• **WHAT NEEDS TO BE DONE**: Leaving the pictures aside, repeat each line below exactly.

# # #

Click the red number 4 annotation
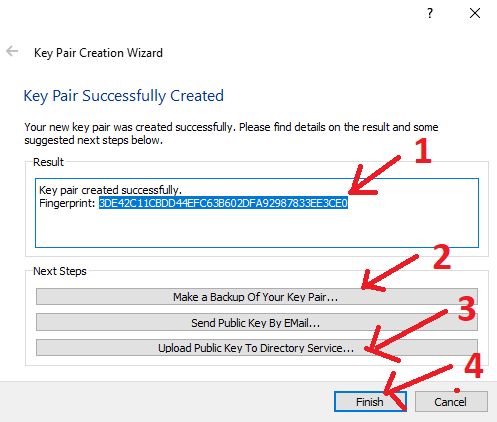This screenshot has height=422, width=497. [474, 365]
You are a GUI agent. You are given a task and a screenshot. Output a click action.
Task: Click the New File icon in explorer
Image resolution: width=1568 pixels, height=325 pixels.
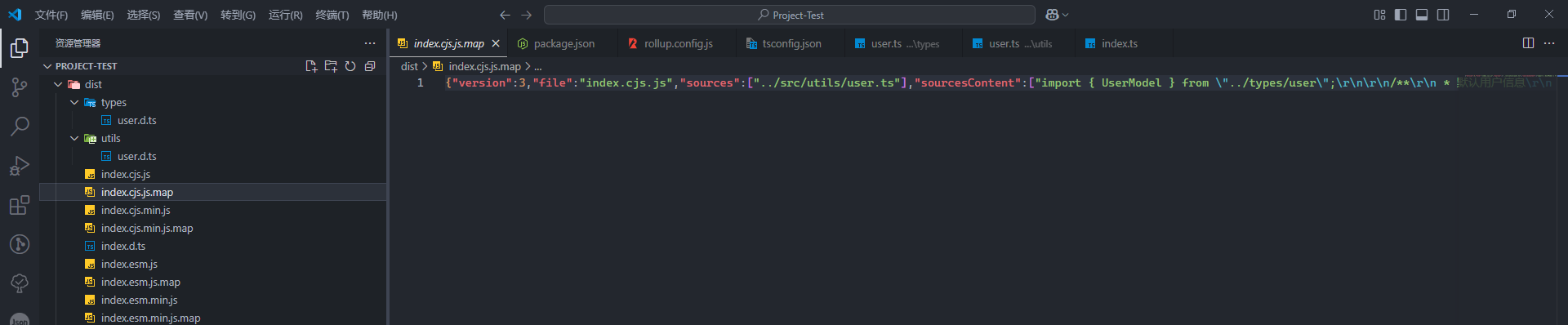311,66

# # #

• **YOUR SOLUTION**:
Click the red number 4 annotation
This screenshot has height=422, width=497. [474, 365]
You are a GUI agent. You are given a task and a screenshot. Output a click action.
Task: Click the New File icon in explorer
Image resolution: width=1568 pixels, height=325 pixels.
311,66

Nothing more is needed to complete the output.